**** Extracted entries ****
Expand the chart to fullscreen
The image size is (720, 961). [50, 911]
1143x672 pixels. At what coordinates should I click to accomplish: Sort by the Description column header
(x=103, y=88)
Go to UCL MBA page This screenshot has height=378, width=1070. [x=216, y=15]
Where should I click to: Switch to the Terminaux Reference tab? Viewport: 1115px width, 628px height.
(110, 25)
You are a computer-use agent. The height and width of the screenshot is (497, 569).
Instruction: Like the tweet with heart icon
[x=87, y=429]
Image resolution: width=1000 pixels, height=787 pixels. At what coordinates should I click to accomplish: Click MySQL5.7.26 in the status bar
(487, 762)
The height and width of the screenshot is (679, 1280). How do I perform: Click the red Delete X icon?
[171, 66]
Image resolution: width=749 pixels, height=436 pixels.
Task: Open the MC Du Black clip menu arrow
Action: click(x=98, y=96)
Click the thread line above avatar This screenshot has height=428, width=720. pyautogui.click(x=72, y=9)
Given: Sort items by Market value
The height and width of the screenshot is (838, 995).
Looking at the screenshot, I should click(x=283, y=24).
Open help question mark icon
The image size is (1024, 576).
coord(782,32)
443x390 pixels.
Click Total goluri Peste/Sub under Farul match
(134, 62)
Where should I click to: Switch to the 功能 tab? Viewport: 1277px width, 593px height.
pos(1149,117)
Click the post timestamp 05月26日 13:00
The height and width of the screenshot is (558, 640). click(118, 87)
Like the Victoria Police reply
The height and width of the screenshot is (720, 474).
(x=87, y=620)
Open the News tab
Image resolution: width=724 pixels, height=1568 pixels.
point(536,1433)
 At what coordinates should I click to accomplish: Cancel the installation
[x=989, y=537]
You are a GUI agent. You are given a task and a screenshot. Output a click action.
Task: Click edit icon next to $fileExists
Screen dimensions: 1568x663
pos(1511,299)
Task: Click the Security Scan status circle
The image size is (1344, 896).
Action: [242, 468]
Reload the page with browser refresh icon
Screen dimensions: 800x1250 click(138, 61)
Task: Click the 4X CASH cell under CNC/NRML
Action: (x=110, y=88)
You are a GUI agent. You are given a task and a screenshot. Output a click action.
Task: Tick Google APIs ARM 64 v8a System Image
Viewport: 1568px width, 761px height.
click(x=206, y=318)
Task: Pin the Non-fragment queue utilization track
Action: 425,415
****
**Activity:** Please return only the lines from the one that contains "The image size is (1344, 896)." through the final line of the entries, each exactly as written.

**Answer for this exercise:**
The image size is (1344, 896).
Action: [242, 468]
Reload the page with browser refresh icon
Screen dimensions: 800x1250 click(138, 61)
Task: Click the 4X CASH cell under CNC/NRML
Action: (x=110, y=88)
You are a GUI agent. You are given a task and a screenshot. Output a click action.
Task: Tick Google APIs ARM 64 v8a System Image
Viewport: 1568px width, 761px height.
click(x=206, y=318)
Task: Pin the Non-fragment queue utilization track
Action: 425,415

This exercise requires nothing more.